Your task: Determine how many lines of the material contain the string "Select", matching case exactly, and give only that number.

Recorded data:
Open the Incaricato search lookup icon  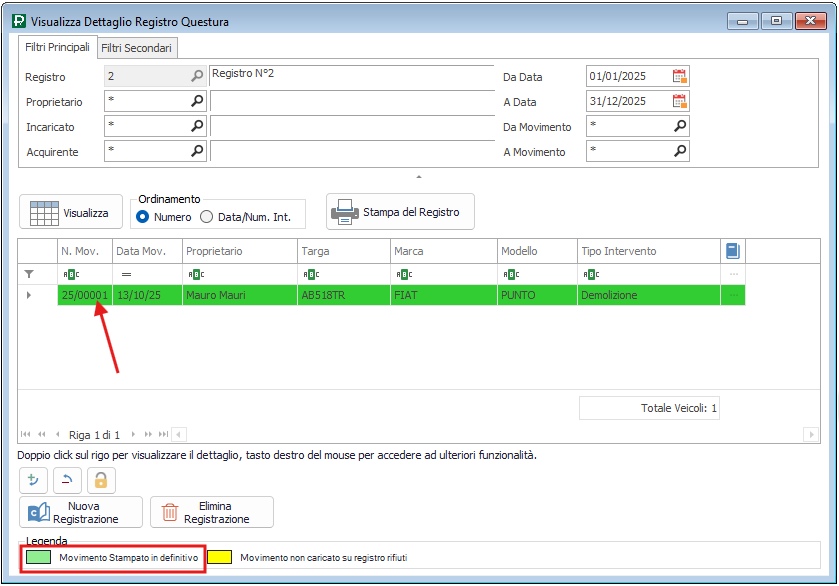[x=197, y=126]
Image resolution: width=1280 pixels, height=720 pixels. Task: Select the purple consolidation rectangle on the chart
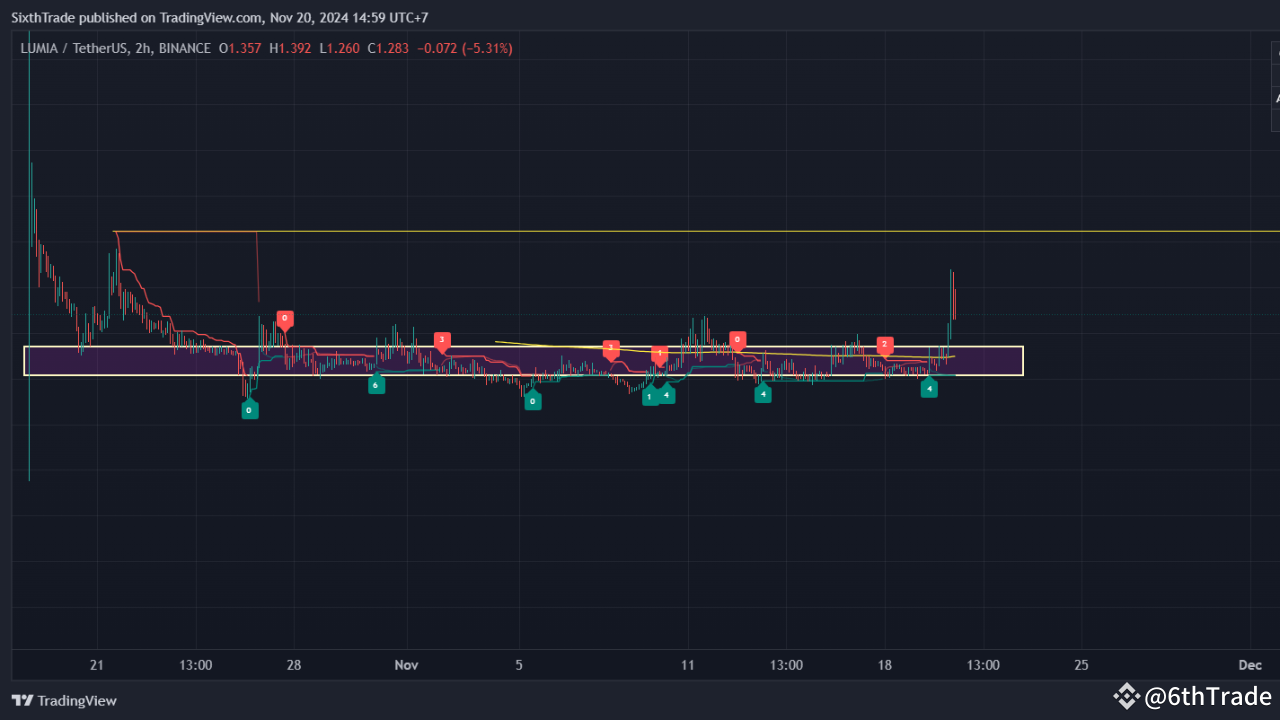[x=522, y=362]
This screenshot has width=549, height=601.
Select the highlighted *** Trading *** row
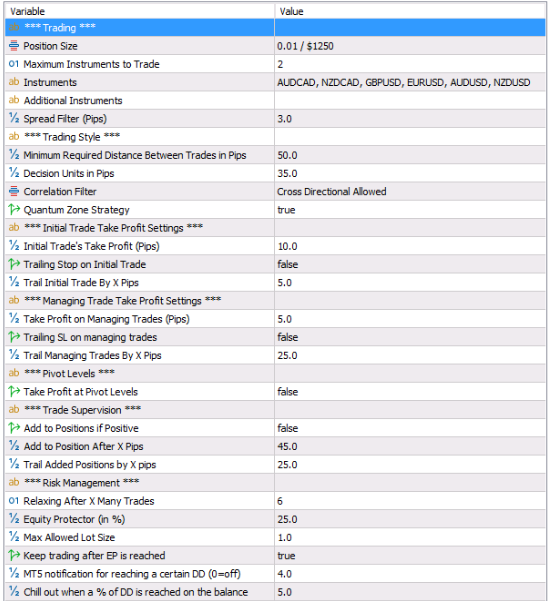point(275,27)
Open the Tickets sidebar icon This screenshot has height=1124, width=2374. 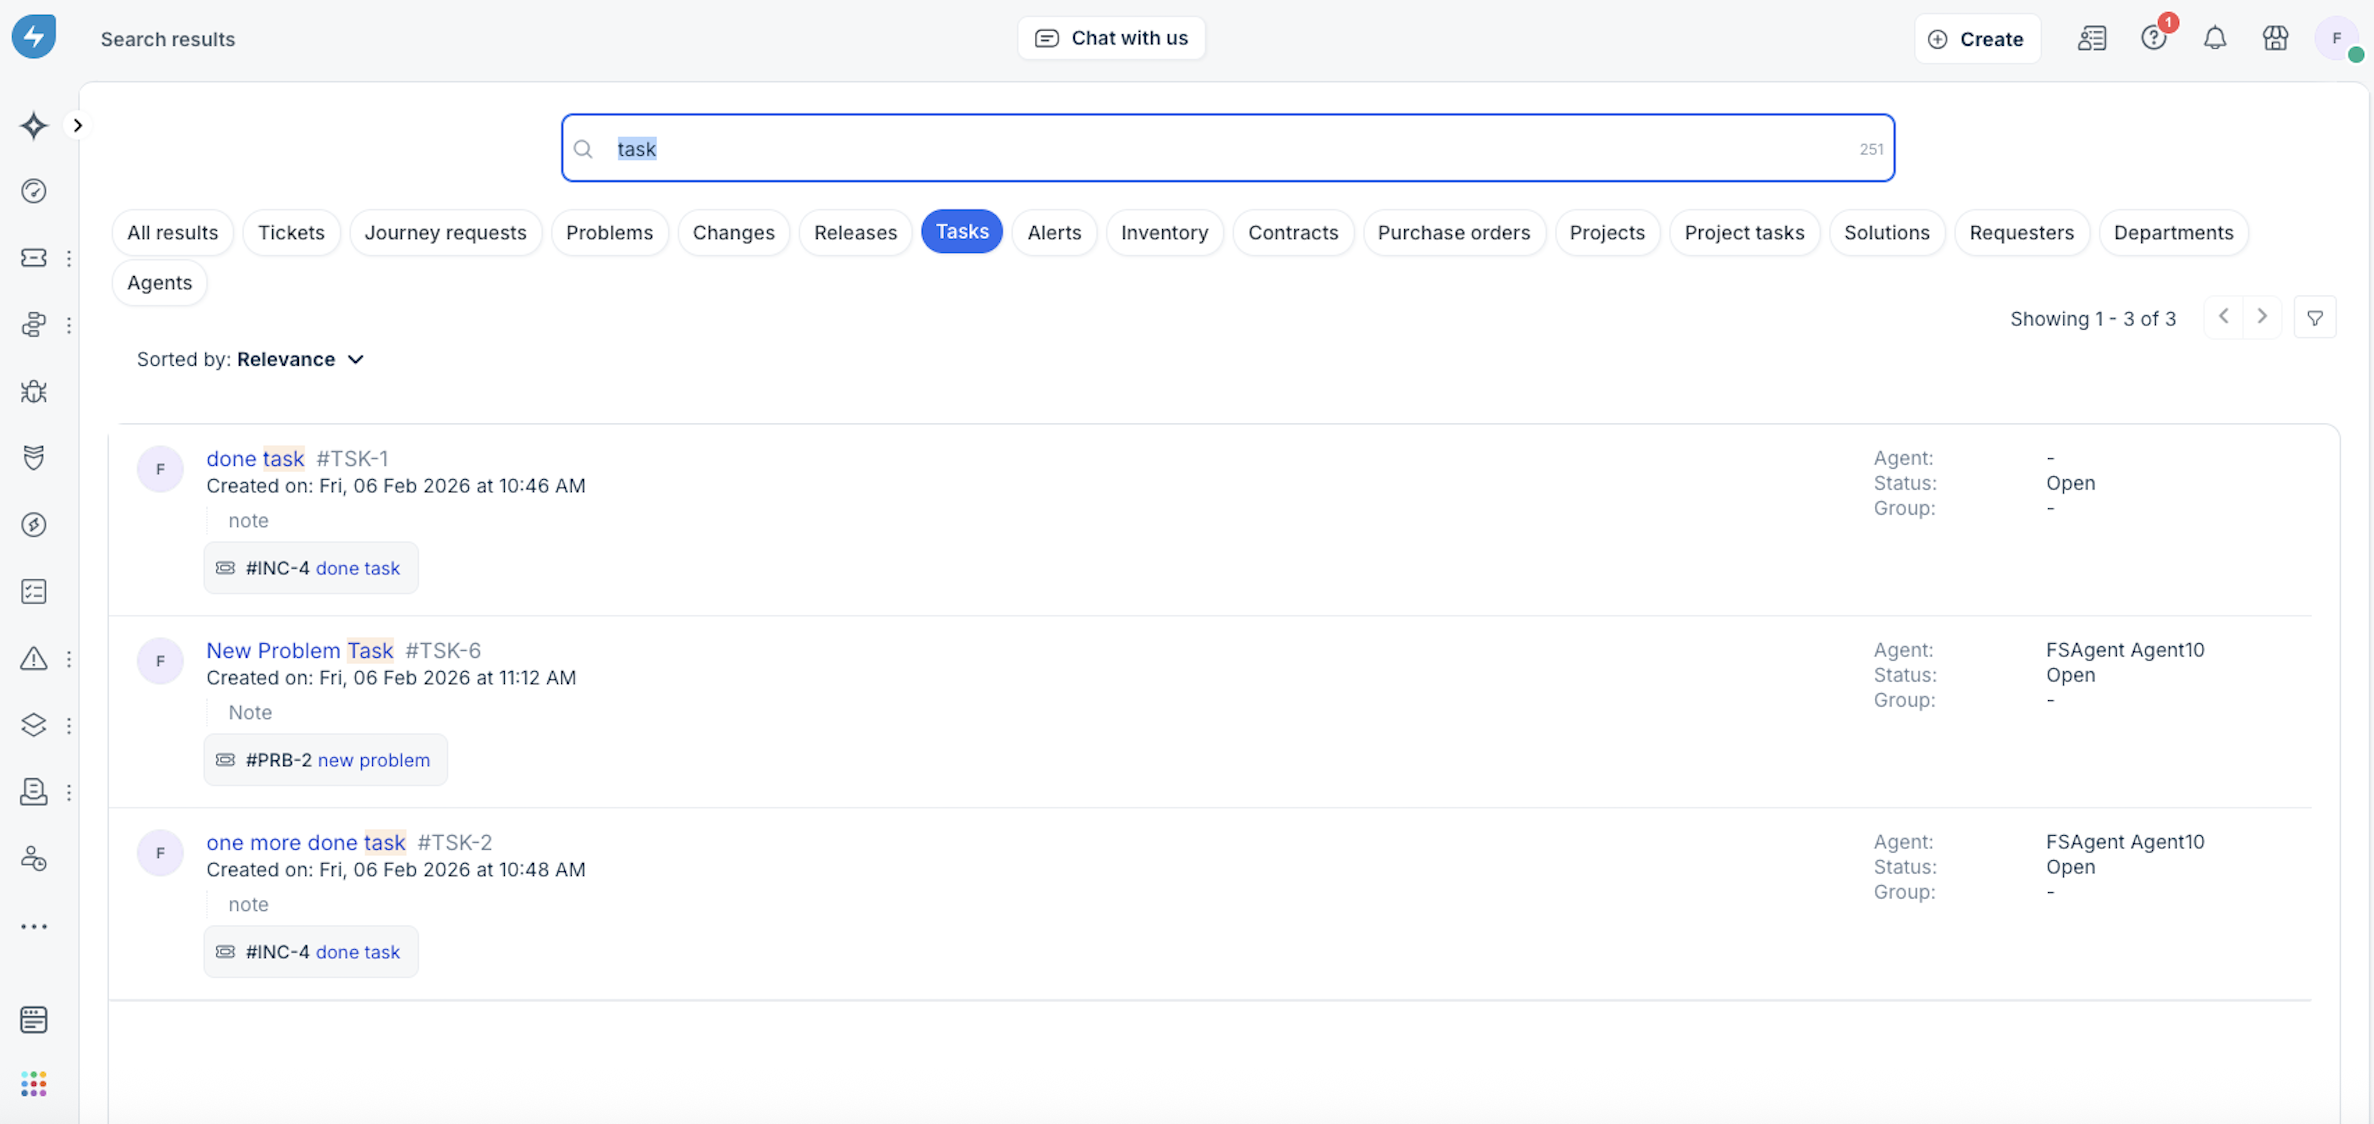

Reply: 2